O legado de uma ciência positivista, mecanicista e materialista é bastante desafiador para nós psicoterapeutas. Muitas vezes, a primazia da razão lança a emoção para esse interior, para as profundezas do segredo gerando uma segregação que isola o que pode ser compartilhado daquilo que não pode ser compartilhado. Se o que “não pode” insiste em escapar, não raramente corre o risco de ser classificado numa categoria patológica pela inconveniência e pelo sofrimento de tornar público o que deveria estar resguardado Nesse sentido, a emoção fica indevidamente qualificada ou exilada como um processo necessariamente individualizado e cercado de um certo estranhamento no contexto social.

Numa leitura contemporânea de W. James realizada por V. Despret (1999) , ela destaca a emoção como um processo em fluxo não devendo ser reduzido nem ao “sociologismo” nem ao “psicologismo”, podendo assumir simultaneamente um caráter social e individual.

As emoções acontecem no âmbito das práticas sociais e configuram o espaço de indeterminação, pois não podem ser previstas nem necessariamente provocadas a priori. Elas emergem, são colocadas em cena a partir de dispositivos contextualizados na relação.

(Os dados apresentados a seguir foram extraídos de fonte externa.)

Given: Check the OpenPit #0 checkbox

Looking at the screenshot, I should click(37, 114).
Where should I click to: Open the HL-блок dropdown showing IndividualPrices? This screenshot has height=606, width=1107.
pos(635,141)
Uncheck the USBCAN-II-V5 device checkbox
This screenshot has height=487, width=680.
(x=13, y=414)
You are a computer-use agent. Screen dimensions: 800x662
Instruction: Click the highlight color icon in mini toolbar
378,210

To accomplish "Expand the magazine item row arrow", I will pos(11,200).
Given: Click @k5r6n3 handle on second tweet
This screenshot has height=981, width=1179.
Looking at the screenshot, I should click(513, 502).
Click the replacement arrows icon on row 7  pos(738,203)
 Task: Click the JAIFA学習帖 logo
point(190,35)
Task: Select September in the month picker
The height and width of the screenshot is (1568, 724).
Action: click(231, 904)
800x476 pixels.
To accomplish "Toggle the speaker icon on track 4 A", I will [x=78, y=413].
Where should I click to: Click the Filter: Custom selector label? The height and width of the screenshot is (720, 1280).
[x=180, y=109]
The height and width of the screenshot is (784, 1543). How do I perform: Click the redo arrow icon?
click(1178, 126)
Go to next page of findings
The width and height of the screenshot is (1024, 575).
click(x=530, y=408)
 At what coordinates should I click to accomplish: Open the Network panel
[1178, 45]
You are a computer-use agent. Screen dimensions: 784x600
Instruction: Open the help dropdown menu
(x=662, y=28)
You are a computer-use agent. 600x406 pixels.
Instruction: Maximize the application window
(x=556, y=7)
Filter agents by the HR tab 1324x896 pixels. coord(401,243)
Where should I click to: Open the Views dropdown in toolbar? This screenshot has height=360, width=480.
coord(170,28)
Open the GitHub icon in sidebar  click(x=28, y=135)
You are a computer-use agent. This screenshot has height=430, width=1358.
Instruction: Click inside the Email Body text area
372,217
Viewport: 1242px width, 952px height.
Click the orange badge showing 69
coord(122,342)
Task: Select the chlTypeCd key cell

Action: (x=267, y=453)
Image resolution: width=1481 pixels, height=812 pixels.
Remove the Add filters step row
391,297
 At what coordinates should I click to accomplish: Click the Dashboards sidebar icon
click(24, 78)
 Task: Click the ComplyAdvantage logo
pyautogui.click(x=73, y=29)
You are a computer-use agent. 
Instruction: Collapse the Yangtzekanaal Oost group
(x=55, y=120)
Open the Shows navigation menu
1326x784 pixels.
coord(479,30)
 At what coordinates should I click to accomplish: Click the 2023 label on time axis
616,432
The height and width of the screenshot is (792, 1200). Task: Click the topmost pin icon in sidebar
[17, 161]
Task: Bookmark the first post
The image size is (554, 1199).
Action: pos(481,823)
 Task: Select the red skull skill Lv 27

Despret (op.cit) nos convida a sermos tocados também pela perspectiva de outras culturas acerca das emoções. Ao chegarmos num universo cultural diferenciado do nosso, podemos explorá-lo desvelando uma leitura que vai sendo construída através de nossa percepção e pelo despojamento de nossas “verdades”. Embora configuremos as coisas sob o nosso ponto de vista, precisamos também nos abrir para novos pensamentos evitando imposições teóricas sobre os modos de ação de outros povos, outras culturas, outros contextos sociais, estabelecendo o espaço da compreensão e da negociação

Numa prática clínica esse processo não deve acontecer de modo tão diferente. Cada história é uma história não apenas por seu caráter subjetivo, mas principalmente pelas múltiplas relações que elas carregam. Portanto, teoria e prática precisam ser articuladas no intervir. Se realizamos uma mera transposição aplicada, perdemos a dimensão do fenômeno e corre-se o risco de imposições desastrosas. Se atuarmos na contraposição, também não conseguiremos sustentar a intervenção. Porém se pudermos construir uma intervenção que se articule sem invalidar nem o conceito nem a relação, é possível atuar de forma simétrica.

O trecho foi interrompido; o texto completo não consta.